*What needs to be done:* Reproduce the following records verbatim, in full and in their original order.
::::::::
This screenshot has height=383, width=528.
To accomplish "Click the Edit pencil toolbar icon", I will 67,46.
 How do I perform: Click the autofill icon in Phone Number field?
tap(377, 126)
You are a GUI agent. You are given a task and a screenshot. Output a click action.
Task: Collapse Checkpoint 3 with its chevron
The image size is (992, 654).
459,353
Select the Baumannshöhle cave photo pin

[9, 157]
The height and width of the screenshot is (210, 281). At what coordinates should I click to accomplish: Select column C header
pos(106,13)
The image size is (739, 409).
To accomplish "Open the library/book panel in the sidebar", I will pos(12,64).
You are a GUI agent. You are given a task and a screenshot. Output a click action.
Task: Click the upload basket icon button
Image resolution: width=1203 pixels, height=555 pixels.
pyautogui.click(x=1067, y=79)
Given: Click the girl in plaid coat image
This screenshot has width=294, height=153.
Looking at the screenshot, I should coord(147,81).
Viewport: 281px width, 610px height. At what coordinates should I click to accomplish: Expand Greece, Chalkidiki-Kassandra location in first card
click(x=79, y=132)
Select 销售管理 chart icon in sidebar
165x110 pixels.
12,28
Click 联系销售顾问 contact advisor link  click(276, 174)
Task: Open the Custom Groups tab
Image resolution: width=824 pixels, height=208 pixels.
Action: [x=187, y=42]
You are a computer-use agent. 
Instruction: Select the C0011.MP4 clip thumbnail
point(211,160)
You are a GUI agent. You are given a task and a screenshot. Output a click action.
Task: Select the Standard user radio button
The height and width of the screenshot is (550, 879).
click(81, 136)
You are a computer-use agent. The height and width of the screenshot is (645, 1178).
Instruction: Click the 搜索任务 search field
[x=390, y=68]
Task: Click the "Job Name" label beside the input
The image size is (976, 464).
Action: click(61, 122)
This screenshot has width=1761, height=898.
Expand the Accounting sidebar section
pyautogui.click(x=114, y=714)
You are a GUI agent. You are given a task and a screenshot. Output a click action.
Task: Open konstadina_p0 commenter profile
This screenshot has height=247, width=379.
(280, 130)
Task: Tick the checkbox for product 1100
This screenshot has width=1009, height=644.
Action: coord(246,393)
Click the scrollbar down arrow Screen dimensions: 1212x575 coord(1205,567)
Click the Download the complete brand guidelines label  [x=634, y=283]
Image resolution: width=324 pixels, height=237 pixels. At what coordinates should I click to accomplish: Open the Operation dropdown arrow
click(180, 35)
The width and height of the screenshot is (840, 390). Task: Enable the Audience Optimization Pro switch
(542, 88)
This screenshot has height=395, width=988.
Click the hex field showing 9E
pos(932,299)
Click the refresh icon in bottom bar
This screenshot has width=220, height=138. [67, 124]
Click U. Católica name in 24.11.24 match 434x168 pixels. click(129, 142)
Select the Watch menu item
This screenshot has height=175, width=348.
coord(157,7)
::::::::
*Exercise answer:*
This screenshot has height=383, width=528.
To accomplish "Click the Edit pencil toolbar icon", I will 67,46.
 How do I perform: Click the autofill icon in Phone Number field?
tap(377, 126)
You are a GUI agent. You are given a task and a screenshot. Output a click action.
Task: Collapse Checkpoint 3 with its chevron
The image size is (992, 654).
459,353
Select the Baumannshöhle cave photo pin

[9, 157]
The height and width of the screenshot is (210, 281). At what coordinates should I click to accomplish: Select column C header
pos(106,13)
The image size is (739, 409).
To accomplish "Open the library/book panel in the sidebar", I will pos(12,64).
You are a GUI agent. You are given a task and a screenshot. Output a click action.
Task: Click the upload basket icon button
Image resolution: width=1203 pixels, height=555 pixels.
pyautogui.click(x=1067, y=79)
Given: Click the girl in plaid coat image
This screenshot has width=294, height=153.
Looking at the screenshot, I should coord(147,81).
Viewport: 281px width, 610px height. At what coordinates should I click to accomplish: Expand Greece, Chalkidiki-Kassandra location in first card
click(x=79, y=132)
Select 销售管理 chart icon in sidebar
165x110 pixels.
12,28
Click 联系销售顾问 contact advisor link  click(276, 174)
Task: Open the Custom Groups tab
Image resolution: width=824 pixels, height=208 pixels.
Action: [x=187, y=42]
You are a computer-use agent. 
Instruction: Select the C0011.MP4 clip thumbnail
point(211,160)
You are a GUI agent. You are given a task and a screenshot. Output a click action.
Task: Select the Standard user radio button
The height and width of the screenshot is (550, 879).
click(81, 136)
You are a computer-use agent. The height and width of the screenshot is (645, 1178).
Instruction: Click the 搜索任务 search field
[x=390, y=68]
Task: Click the "Job Name" label beside the input
The image size is (976, 464).
Action: click(61, 122)
This screenshot has width=1761, height=898.
Expand the Accounting sidebar section
pyautogui.click(x=114, y=714)
You are a GUI agent. You are given a task and a screenshot. Output a click action.
Task: Open konstadina_p0 commenter profile
This screenshot has height=247, width=379.
(280, 130)
Task: Tick the checkbox for product 1100
This screenshot has width=1009, height=644.
Action: coord(246,393)
Click the scrollbar down arrow Screen dimensions: 1212x575 coord(1205,567)
Click the Download the complete brand guidelines label  [x=634, y=283]
Image resolution: width=324 pixels, height=237 pixels. At what coordinates should I click to accomplish: Open the Operation dropdown arrow
click(180, 35)
The width and height of the screenshot is (840, 390). Task: Enable the Audience Optimization Pro switch
(542, 88)
This screenshot has height=395, width=988.
Click the hex field showing 9E
pos(932,299)
Click the refresh icon in bottom bar
This screenshot has width=220, height=138. [67, 124]
Click U. Católica name in 24.11.24 match 434x168 pixels. click(129, 142)
Select the Watch menu item
This screenshot has height=175, width=348.
coord(157,7)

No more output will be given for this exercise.